Não se admira que até mesmo a pandemia da Covid19 tenha se tornado -- também ela -- uma questão ideológica. Incapazes de confiar nas recomendações do Ministério da Saúde os brasileiros se assumiram ignorantes e irresponsáveis ao participarem das referida manifestações. O ápice d'esta temeridade colectiva foi a participação do presidente -- quebrando, também ele, a recomendação de isolamento em conformidade com o protocolo estabelecido pelo Ministério da Saúde do seu próprio governo -- na manifestação dos seus apoiadores reunidos no Palácio do Planalto. No fim do dia, em entrevista ao canal de notícias CNN-Brasil, Jair Bolsonaro se jactou mais popular do que os líderes do Parlamento e do Supremo sob o pretexto de que as manifestações comprovavam que ele podia sair nas ruas e ser festejado, ao passo que seus pares nos demais poderes da República, não. Questionado sobre a infração ao protocolo da Covid19 imposto pelo Ministério da Saúde, delirante, Bolsonaro minimizou a doença e seus respectivos cuidados profiláticos como "histeria". Na dúvida, duvide-se da própria dúvida.

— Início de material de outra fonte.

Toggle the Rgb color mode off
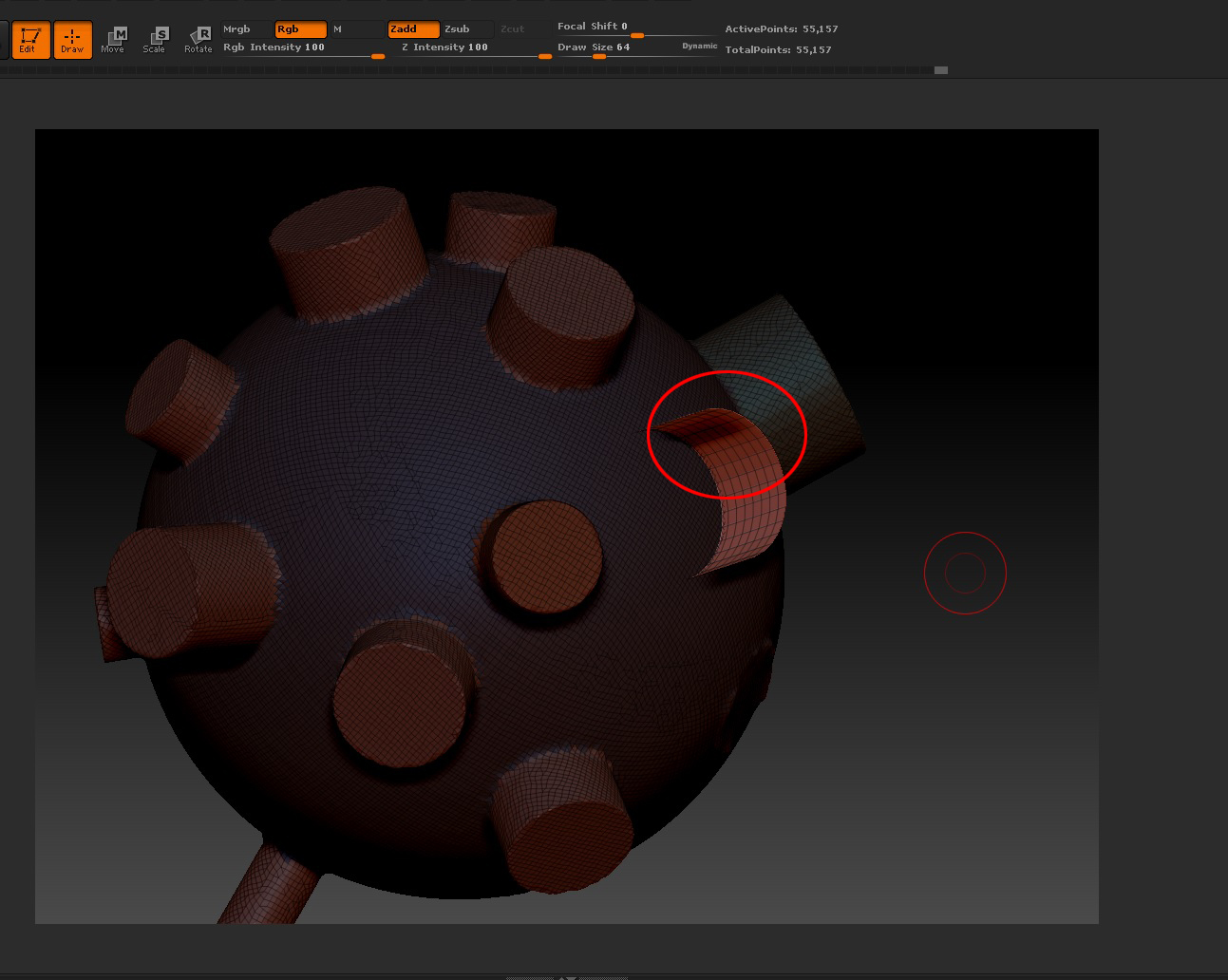pos(300,29)
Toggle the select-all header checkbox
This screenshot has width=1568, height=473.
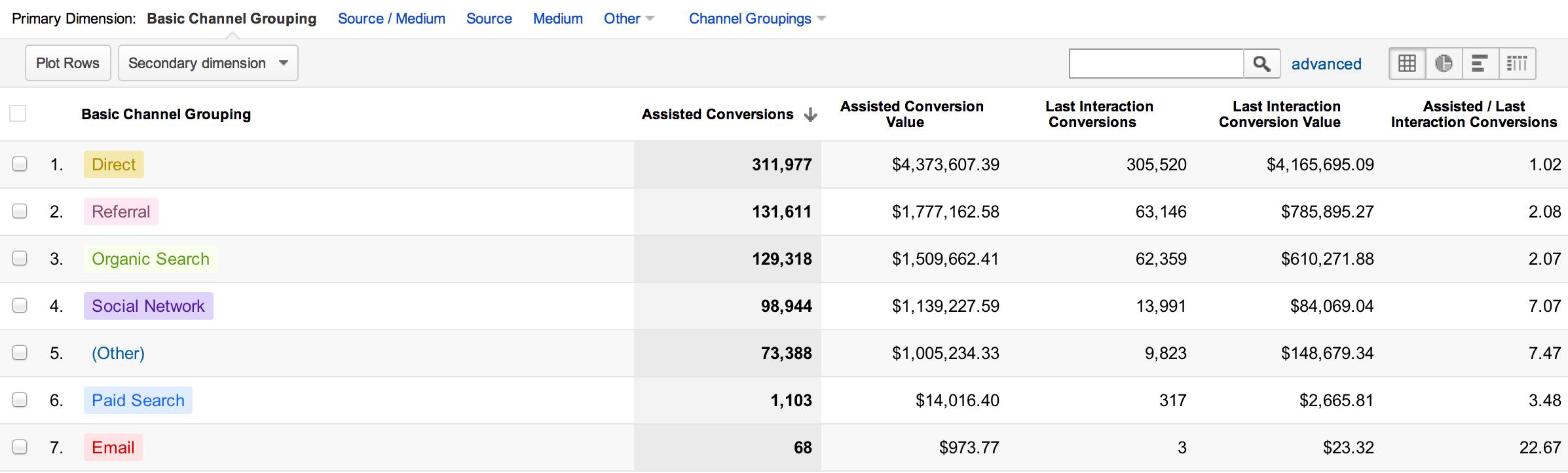pyautogui.click(x=18, y=114)
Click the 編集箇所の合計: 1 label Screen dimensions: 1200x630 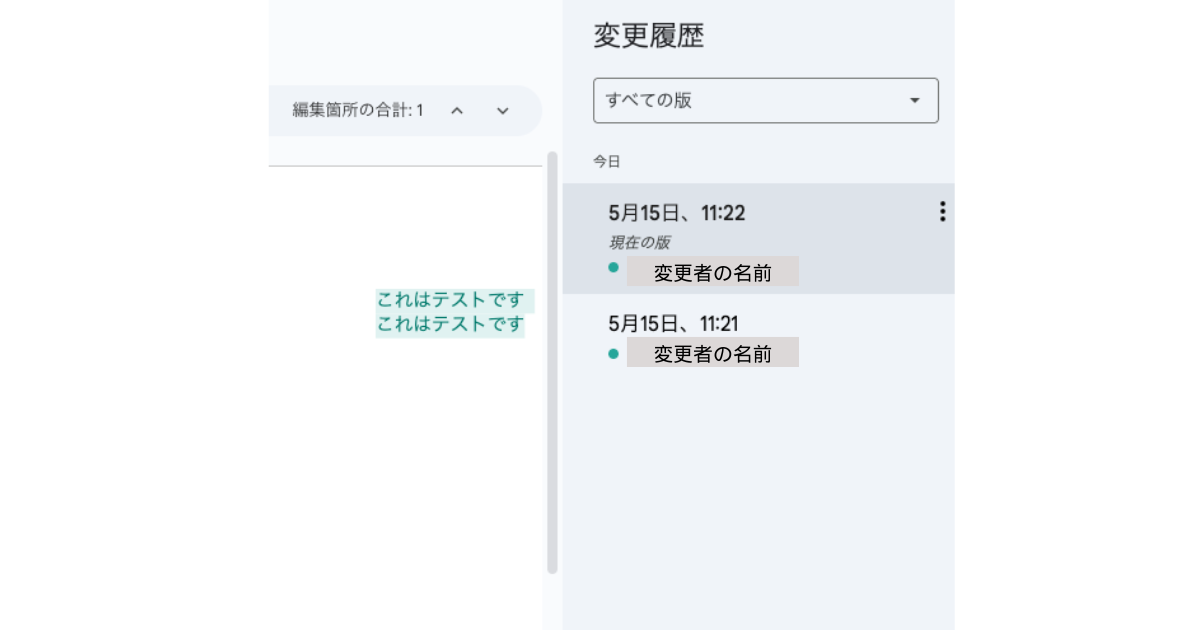(x=358, y=111)
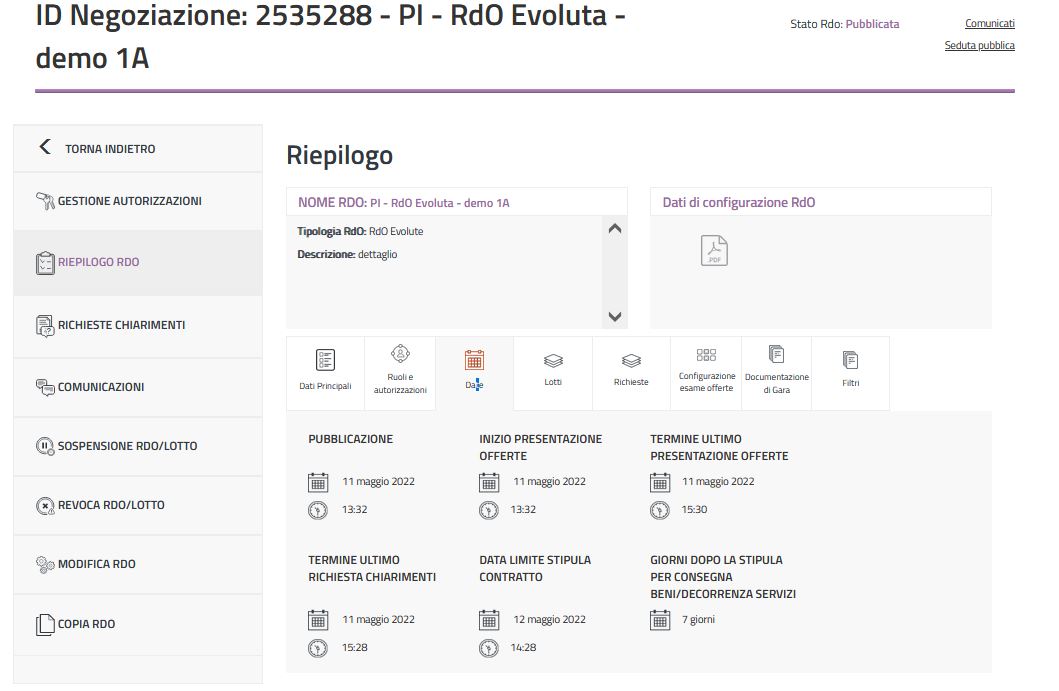Image resolution: width=1059 pixels, height=691 pixels.
Task: Switch to the Dati Principali tab
Action: [325, 371]
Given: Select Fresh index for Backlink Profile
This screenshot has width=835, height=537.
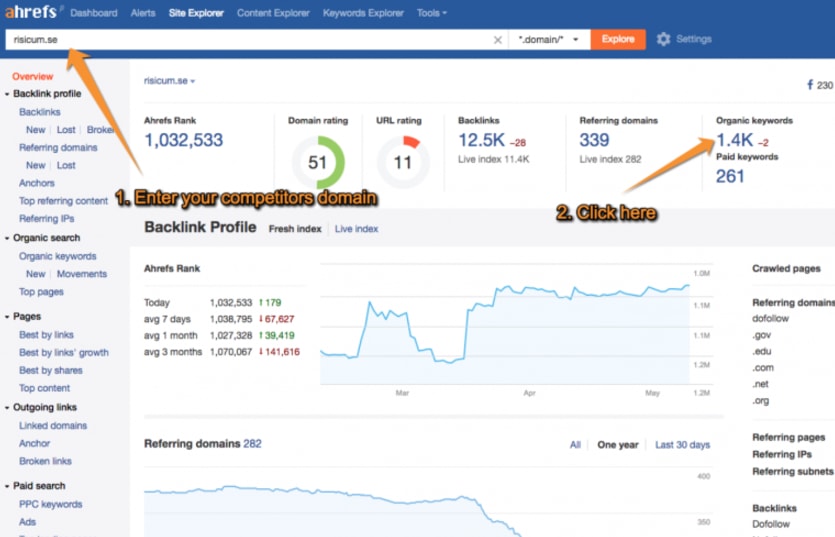Looking at the screenshot, I should (295, 229).
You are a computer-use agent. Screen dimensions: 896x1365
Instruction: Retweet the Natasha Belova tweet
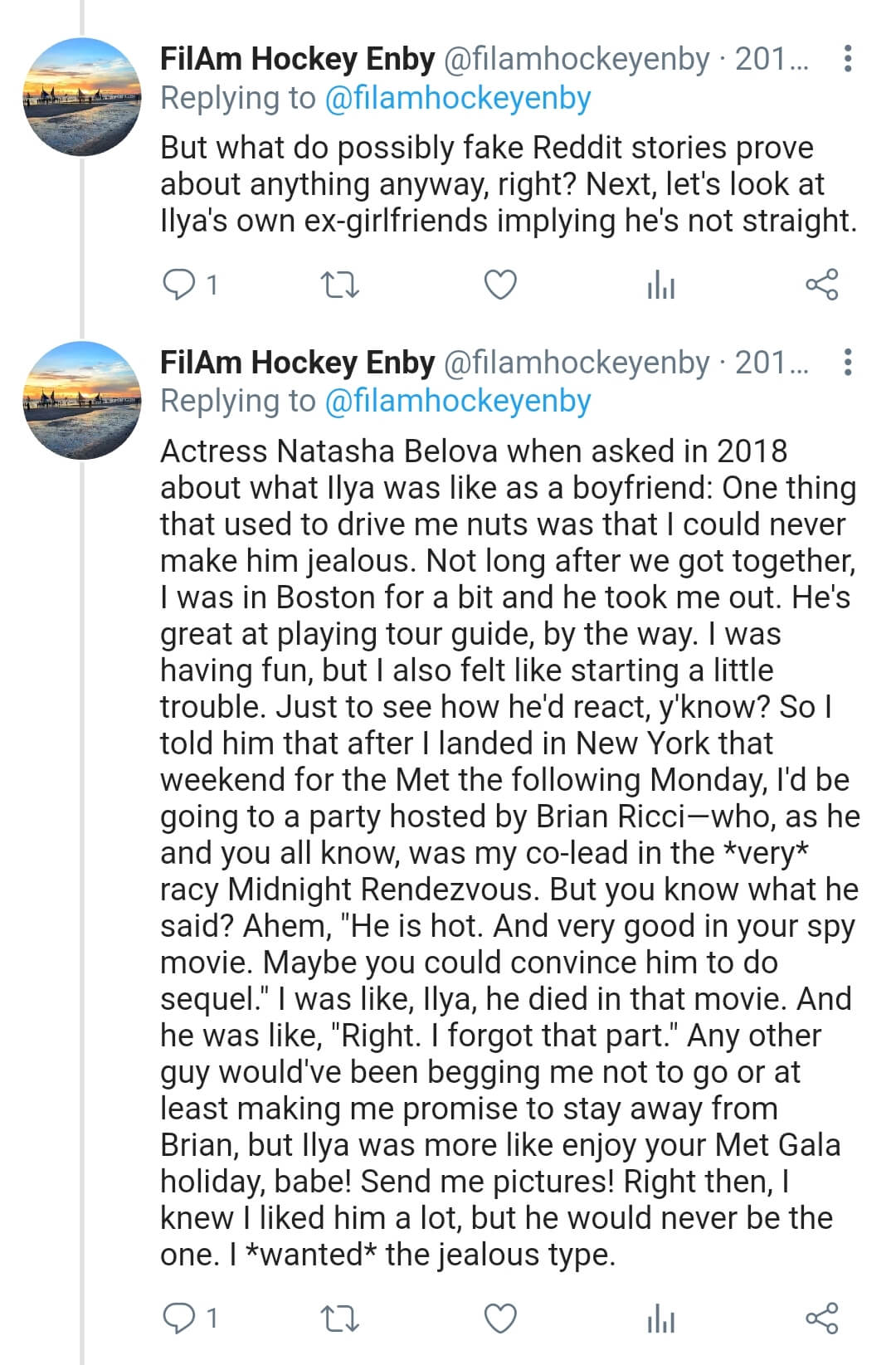point(340,1319)
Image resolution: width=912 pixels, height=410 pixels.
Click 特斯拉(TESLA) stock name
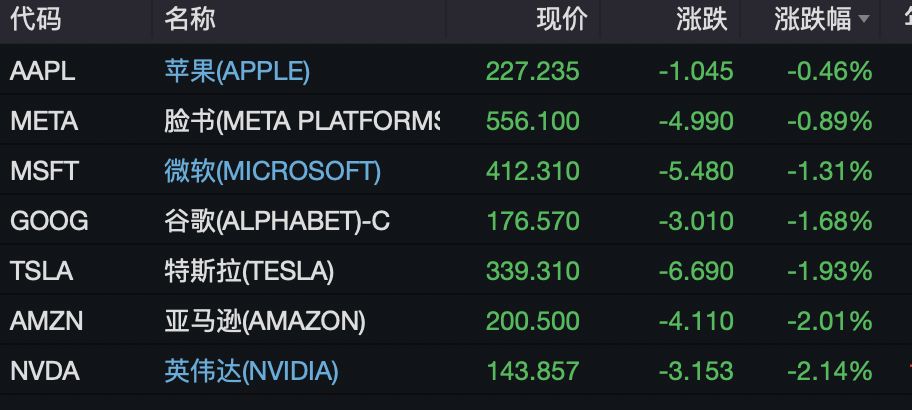pos(249,271)
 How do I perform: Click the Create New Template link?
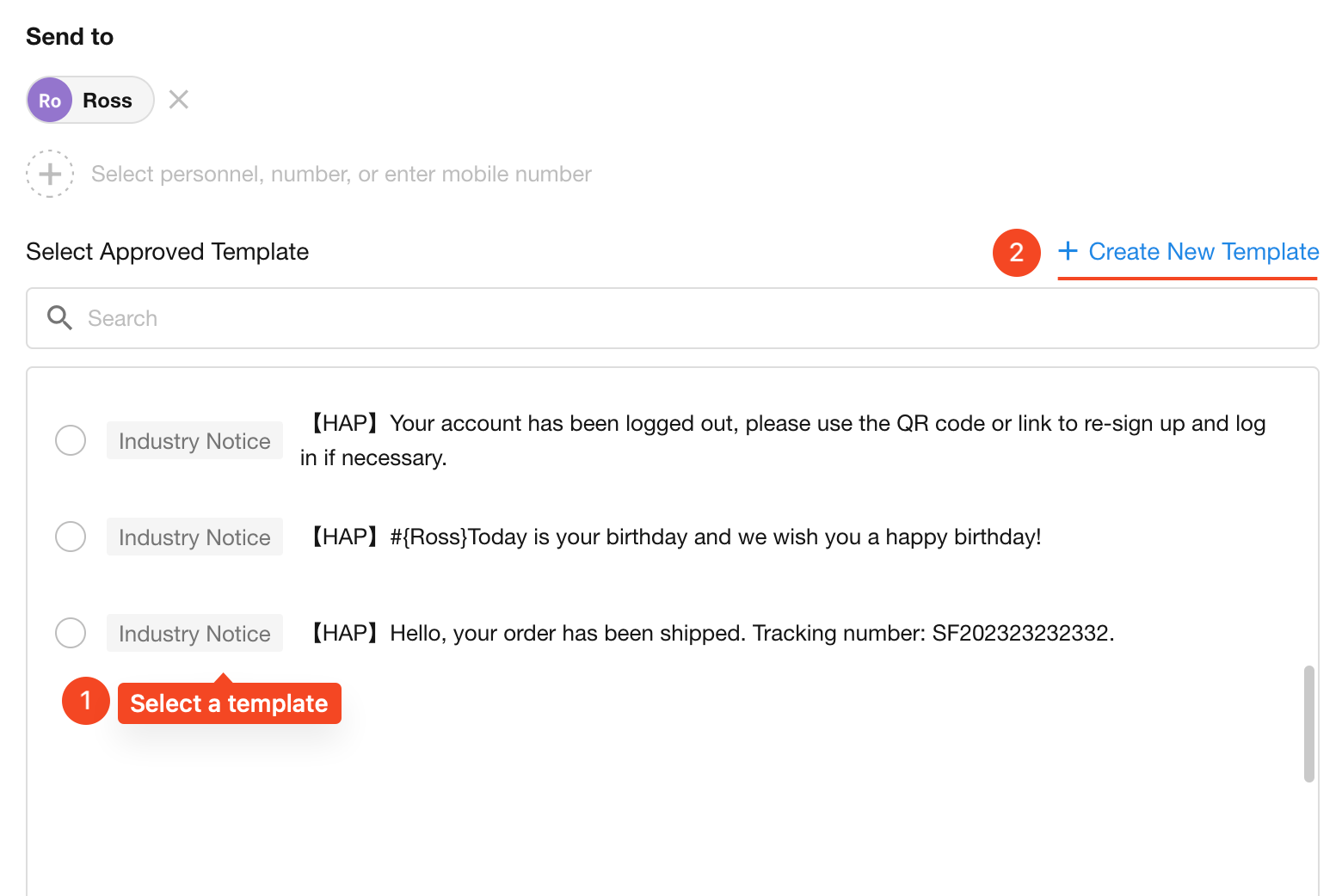pyautogui.click(x=1203, y=252)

De certa maneira, a crise que atravessamos não apenas sanitária, sim de confiança. Por falta de confiança na classe política, elegemos um independente apolítico que hostiliza a própria democracia que fez d'ele presidente. Por falta de confiança no Estado de Direito, toleramos um autoritário que flerta com milicianos e exalta a polícia truculenta que deseja combater o banditismo com excludente de ilicitude que, na prática, autoriza o genocídio de favelados. Por falta de confiança no Controle Ambiental, assistimos em silêncio as queimadas nas florestas e fingimos acreditar na denuncias de ONGs como parceiras da degradação ambiental enquanto o governo se ausenta convenientemente da fiscalização da degradação do meio ambiente. Por falta de confiança nas reformas de cunho social empenhadas em incluir todos os filhos d'esta terra na República e sua prosperidade material que muitos, cansados de esperar uma sociedade harmônica e pacífica, passaram a apostar na corrida armamentista e, de novo, na promessa d'um Estado opressor.

É em consequência d'essa falta de confiança generalizada que chegamos a esse momento tenebroso no qual corremos risco de perder milhares de brasileiros em meio a uma pandemia. No momento em que escrevo essas linhas, tudo se coloca como tragédia anunciada diante d'um povo cuja liderança se contradiz a si mesma e a todas as demais instituições. Vivemos na iminência d'um vírus que não é ideológico por mais que os desconfiados digam que é. Não duvido que o resultado macabro d'essa obra sem fundamento seja a ruína de nossa colectividade incapaz de confiar em informações, factos, verdades não manipulados por narrativas obscurantistas. Quando não há mais esperança razoável de bem comum, a força e o oportunismo se impõem. Ou como diz o outro: "Farinha pouca, meu pirão primeiro!"

A crise, caríssimos, não é só sanitária; é de confiança.